Publisher of The Guardian, Lady Maiden Alex-Ibru appealed to the Lagos State government not to close Lekki toll gate.

She said: “I will like to make a request on behalf of all of us, who live around Lekki 1, Ikoyi and Osborne. That place is very important to all of us. If the government as advised decided to close it down or suspend it for a while, it is going to cause a lot of inconvenience for the people.

“Even those people coming from Ajah, Lekki third, fourth roundabouts will suffer for it. They should try as much as possible to collate all the pieces of evidence they need and fix their bridge,” she said.

Vintage Press Limited Managing Director/Editor-in-Chief Victor Ifijeh thanked the team for the visit.

He said The Nation was delighted to have them and their visit would uplift the spirit of the staff.

Ifijeh said: “Our chairman referred to the resilient spirit of the journalist that no matter what, they would not be cowed; they would continue to do their job. We know of a newspaper house whose office was burnt in Apapa many years ago, a newspaper house whose printing premises in Abuja was also burnt.

“Where is that newspaper house today? It is standing firm, stronger, resilient. We know of newspaper houses that were shut during the Abacha time, those newspapers are still standing, many of such papers affected are still standing. That tells us about the spirit of journalism.

“What has happened has happened. I was here when they came and I was telling the armed people here ‘don’t shot.’ If you cannot scare them, allow them to do their worst, there must not be a loss of lives, we don’t want to become the news, that here there was a bloodbath, we didn’t want that.

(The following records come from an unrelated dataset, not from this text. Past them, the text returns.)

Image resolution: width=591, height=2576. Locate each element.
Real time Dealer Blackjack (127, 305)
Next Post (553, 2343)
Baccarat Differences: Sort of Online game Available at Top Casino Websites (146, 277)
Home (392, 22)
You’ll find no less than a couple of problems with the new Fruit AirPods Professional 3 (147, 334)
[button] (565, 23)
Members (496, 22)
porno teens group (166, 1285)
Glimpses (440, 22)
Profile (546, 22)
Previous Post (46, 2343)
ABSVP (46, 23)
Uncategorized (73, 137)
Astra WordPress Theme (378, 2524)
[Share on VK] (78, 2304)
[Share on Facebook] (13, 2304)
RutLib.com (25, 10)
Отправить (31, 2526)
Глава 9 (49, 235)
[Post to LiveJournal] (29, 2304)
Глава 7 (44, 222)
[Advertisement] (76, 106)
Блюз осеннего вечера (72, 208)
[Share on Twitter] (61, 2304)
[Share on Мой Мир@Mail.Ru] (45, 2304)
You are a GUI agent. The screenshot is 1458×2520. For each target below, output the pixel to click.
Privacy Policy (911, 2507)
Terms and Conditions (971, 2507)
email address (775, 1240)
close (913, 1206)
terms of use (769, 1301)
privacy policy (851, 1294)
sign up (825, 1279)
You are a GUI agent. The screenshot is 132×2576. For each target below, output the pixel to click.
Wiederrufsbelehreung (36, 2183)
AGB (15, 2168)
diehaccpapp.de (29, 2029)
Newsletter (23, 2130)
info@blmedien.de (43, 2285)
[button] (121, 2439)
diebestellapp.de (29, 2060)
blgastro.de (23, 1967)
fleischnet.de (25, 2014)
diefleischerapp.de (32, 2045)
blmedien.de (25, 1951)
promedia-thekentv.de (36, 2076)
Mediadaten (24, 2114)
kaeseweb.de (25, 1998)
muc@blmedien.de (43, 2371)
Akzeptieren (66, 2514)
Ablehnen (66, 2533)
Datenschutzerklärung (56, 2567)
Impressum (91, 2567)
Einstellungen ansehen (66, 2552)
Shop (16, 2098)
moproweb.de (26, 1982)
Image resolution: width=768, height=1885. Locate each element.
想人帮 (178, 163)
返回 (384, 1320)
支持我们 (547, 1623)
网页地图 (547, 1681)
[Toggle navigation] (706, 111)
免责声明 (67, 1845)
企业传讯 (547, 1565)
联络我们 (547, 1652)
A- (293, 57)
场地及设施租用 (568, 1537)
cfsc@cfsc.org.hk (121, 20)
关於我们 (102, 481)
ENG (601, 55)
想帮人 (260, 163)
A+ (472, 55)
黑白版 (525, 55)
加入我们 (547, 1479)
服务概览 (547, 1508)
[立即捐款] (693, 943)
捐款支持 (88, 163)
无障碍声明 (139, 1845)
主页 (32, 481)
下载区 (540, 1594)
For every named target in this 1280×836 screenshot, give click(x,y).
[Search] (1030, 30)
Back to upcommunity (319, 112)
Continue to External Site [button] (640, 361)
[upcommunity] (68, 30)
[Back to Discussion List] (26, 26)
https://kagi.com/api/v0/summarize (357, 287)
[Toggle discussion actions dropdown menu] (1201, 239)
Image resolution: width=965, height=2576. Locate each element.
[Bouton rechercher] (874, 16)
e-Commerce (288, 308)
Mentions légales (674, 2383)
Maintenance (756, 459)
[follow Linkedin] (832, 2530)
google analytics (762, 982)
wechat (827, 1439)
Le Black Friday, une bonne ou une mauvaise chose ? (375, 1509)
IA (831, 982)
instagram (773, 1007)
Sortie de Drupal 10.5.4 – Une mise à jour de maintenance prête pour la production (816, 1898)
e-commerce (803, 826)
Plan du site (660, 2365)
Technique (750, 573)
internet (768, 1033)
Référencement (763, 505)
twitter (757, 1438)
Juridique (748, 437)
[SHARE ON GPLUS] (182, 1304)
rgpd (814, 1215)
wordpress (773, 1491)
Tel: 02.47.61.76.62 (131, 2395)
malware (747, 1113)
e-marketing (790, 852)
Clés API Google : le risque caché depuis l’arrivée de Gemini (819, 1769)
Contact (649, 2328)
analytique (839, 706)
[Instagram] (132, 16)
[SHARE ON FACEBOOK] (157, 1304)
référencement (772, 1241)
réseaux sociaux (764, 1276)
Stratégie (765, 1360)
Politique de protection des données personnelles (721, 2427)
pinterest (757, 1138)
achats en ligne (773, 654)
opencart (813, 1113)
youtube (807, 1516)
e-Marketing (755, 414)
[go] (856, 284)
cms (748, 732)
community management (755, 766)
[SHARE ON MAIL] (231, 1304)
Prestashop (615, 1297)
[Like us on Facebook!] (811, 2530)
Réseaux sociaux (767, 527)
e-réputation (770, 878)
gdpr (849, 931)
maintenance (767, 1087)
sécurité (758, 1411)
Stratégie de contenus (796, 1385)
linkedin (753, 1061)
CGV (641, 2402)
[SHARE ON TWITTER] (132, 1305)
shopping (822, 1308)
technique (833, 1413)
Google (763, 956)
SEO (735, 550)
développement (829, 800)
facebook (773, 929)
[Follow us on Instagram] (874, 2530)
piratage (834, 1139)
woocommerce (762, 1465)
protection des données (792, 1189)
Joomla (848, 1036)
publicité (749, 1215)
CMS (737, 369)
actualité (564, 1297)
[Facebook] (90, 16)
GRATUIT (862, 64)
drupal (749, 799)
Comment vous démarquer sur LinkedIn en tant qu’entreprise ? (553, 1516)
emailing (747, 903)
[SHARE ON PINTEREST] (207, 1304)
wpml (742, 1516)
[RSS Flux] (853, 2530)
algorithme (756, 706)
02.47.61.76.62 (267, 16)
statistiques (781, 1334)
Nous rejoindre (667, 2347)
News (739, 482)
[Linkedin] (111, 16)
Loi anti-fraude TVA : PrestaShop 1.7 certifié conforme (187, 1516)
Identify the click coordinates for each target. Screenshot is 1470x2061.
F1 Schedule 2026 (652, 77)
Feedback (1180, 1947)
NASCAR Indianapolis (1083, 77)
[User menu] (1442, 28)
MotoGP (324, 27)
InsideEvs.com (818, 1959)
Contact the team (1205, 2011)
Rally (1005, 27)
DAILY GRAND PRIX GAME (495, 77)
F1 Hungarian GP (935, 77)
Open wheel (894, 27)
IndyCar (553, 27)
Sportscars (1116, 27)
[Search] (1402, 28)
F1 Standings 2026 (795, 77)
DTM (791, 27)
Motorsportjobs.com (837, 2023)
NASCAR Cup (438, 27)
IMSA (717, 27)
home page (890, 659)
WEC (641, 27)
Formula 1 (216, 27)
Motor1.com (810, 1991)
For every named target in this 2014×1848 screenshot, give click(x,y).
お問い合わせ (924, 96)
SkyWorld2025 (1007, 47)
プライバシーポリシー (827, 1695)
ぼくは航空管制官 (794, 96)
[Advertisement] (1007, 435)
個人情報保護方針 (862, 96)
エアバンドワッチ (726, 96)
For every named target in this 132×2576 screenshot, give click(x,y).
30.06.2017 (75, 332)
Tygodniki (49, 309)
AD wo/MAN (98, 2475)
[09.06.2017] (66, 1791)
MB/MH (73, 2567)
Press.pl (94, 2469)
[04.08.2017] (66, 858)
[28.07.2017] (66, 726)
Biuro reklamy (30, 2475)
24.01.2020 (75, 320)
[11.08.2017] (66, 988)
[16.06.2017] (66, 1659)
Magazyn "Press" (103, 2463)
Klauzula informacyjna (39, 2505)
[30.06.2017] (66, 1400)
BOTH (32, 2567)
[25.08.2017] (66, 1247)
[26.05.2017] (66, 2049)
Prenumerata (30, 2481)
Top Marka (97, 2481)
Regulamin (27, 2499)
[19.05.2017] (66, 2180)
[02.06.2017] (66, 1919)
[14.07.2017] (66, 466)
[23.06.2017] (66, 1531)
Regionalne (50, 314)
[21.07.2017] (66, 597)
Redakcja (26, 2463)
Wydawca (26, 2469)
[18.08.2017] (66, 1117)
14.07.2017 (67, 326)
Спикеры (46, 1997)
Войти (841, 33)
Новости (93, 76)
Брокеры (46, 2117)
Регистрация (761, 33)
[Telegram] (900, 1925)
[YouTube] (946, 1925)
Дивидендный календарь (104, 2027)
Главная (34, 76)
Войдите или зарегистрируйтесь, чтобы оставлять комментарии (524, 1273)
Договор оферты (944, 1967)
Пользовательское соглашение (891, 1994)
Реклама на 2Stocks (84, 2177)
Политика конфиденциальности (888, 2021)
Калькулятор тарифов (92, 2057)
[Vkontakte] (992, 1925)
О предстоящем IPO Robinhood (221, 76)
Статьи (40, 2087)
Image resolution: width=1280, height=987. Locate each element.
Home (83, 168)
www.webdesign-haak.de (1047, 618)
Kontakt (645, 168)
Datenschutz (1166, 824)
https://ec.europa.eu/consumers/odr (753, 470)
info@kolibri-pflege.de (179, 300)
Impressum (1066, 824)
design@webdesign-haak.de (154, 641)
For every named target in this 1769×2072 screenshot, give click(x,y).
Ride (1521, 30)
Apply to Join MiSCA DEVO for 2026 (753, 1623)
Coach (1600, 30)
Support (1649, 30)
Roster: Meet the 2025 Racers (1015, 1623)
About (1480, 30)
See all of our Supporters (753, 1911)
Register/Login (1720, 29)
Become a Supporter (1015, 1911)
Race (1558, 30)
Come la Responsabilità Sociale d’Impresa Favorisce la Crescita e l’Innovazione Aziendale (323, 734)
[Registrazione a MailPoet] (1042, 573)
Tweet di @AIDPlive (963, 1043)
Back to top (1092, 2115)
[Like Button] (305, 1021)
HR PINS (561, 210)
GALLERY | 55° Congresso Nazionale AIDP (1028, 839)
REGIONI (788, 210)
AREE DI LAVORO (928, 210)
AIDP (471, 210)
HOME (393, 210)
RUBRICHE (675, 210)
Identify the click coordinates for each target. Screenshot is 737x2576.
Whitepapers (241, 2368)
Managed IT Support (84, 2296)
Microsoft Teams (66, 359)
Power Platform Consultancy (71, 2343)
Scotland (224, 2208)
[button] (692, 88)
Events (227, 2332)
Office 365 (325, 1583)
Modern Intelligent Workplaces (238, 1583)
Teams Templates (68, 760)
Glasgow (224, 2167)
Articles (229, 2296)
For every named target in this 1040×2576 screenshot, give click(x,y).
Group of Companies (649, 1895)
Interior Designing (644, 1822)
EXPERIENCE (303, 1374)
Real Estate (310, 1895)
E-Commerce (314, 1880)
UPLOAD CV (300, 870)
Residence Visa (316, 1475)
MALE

“So when they came, they had their way, about six people came, about six or so were at the other end, another six were at another end – all fully armed, meaning they knew what they were doing.

“In case, if those who came in to attack us were repelled, others would move in. If that had happened, today, we would not be here. This solidarity visit would not take place, this paper would still be out of the street. So we told ourselves we want peace, we are happy, we are grateful to the leadership of the NPO for this visit and we thank you.”